One additional gene, FGFR2, showed nominal, but not Bonferroni corrected, association and a 2-fold increased risk together with a high allele frequency (90% in affected, 83% in controls). The FGFR2 (fibroblastic growth factor receptor 2) has been associated to human breast cancer in several studies, but no disease-causing variants have been detected thus far (22, 38, 39). However, a recent study indicates that an intronic SNP in FGFR2 might alter the function of FGFR2 and cause the association in several ethnic groups (40). It is possible that also the intronic SNP detected in this study is of functional character, although the fact that it is not conserved makes this less likely. More importantly, additional dogs would possibly yield a significant association also for this gene. Adding further SNP markers in the study could also give a similar effect because several markers were removed from the analysis due to a MAF of <5%. In particular, the TP53 and LSP1 gene results would probably benefit from more SNPs being included because only one SNP remained for analysis after MAF filtering. This observation could be caused by a random sampling of uninformative SNPs or could be caused by a low level of diversity within the ESS breed in this region.

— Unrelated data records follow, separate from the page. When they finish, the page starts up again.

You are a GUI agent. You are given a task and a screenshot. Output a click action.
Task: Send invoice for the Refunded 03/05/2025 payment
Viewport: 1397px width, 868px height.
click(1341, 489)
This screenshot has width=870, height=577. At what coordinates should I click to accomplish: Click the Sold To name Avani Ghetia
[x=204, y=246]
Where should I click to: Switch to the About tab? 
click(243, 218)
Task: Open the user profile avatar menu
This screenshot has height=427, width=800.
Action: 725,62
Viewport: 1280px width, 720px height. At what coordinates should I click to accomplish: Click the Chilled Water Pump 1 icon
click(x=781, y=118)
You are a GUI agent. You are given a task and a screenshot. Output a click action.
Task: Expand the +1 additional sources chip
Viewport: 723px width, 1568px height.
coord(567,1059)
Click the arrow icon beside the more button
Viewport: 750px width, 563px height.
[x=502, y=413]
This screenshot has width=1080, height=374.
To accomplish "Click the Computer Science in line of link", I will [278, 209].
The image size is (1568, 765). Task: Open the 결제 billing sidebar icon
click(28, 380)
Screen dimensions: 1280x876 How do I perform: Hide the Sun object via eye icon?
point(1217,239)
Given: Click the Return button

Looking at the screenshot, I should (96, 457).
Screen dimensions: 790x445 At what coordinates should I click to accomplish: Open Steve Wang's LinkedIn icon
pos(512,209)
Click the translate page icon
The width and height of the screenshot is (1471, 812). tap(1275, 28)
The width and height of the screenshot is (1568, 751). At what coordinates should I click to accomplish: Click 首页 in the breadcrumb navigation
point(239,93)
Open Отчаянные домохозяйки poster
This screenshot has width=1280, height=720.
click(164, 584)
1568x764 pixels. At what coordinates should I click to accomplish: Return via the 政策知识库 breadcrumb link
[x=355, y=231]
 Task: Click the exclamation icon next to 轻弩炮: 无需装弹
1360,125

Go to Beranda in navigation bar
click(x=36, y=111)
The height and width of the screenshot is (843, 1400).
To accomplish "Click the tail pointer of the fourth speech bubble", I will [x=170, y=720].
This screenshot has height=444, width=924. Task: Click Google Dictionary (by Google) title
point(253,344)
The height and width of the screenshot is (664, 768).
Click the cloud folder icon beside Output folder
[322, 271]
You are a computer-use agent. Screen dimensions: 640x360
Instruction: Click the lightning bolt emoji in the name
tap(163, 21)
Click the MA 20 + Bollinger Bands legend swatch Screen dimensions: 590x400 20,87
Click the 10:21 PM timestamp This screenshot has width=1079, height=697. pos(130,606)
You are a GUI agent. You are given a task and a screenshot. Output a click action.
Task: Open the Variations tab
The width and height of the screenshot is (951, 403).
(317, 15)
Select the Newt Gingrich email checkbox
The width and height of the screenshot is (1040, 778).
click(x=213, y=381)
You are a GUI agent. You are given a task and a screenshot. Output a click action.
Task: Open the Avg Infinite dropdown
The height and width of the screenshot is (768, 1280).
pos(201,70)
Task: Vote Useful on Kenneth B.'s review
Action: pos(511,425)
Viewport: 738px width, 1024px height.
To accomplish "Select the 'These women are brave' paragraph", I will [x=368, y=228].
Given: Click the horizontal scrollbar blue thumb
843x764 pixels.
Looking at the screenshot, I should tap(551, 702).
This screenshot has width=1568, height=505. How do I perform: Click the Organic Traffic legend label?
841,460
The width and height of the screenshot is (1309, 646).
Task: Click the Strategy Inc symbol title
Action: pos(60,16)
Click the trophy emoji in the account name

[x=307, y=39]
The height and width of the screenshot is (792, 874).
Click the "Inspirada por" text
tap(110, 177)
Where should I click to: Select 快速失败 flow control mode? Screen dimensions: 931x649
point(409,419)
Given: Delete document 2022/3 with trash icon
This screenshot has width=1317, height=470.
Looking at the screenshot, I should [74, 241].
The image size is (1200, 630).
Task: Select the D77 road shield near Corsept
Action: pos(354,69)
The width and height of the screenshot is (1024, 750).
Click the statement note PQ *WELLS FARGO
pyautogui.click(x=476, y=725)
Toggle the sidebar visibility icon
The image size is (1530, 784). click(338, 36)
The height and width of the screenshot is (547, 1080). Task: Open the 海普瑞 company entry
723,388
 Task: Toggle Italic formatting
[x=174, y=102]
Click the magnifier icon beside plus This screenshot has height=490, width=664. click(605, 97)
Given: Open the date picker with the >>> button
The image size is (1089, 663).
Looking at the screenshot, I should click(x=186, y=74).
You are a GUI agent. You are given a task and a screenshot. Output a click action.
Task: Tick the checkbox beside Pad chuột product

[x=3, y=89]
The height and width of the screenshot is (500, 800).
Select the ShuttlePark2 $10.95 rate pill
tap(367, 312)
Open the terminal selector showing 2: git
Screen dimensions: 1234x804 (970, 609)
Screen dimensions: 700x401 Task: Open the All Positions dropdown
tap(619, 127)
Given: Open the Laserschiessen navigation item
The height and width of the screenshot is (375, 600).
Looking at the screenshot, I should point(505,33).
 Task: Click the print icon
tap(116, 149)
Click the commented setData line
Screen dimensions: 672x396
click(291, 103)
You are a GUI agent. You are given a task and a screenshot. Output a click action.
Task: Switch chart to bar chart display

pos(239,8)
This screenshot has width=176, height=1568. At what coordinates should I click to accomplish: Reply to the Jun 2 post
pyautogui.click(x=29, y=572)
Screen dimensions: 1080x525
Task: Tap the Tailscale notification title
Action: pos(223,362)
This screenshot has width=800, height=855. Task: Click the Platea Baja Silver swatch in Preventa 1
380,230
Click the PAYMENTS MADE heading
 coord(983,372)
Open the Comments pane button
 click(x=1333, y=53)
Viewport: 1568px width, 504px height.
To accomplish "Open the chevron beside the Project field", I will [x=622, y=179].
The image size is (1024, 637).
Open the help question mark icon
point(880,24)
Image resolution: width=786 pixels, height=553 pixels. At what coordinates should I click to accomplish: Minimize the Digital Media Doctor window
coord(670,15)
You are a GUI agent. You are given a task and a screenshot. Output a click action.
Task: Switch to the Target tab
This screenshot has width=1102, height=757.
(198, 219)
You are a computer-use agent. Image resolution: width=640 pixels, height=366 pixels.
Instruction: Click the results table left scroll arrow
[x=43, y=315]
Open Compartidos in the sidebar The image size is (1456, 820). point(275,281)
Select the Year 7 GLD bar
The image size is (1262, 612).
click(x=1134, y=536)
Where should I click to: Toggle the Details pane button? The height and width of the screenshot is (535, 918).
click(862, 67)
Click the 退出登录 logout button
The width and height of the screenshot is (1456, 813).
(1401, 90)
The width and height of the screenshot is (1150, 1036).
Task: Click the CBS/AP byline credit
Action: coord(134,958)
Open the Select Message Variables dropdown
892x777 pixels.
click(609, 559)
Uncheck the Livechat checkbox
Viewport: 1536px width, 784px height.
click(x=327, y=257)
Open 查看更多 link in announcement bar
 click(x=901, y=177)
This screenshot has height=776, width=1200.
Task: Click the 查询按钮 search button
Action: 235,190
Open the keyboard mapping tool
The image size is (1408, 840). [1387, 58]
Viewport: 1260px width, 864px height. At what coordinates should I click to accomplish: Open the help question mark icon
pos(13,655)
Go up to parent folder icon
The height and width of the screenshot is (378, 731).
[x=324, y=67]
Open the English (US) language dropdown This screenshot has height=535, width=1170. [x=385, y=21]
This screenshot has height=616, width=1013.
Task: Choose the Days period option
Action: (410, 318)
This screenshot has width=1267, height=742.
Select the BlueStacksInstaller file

Both the BRCA1 and BRCA2 genes are part of the granin gene family, mostly functioning as tumor suppressor genes. Both genes are frequently seen together with somatic p53 mutations (4145). Whereas the BRCA1 and BRCA2 genes belong to the same gene family, the histology of breast cancers in women predisposed by BRCA1 and BRCA2 mutations differ in several ways, including the presence on BRCA2 mutations in male breast cancer and the frequent association of BRCA1 with ovarian cancer. In addition, BRCA1 tumors more frequently show a higher grade and are more likely to lack estrogen and progesterone receptors. They are also associated to worse prognosis compared with sporadic cases (46). Less is known about BRCA2 tumors, but they seem to resemble tumors in sporadic cases to a higher degree (46).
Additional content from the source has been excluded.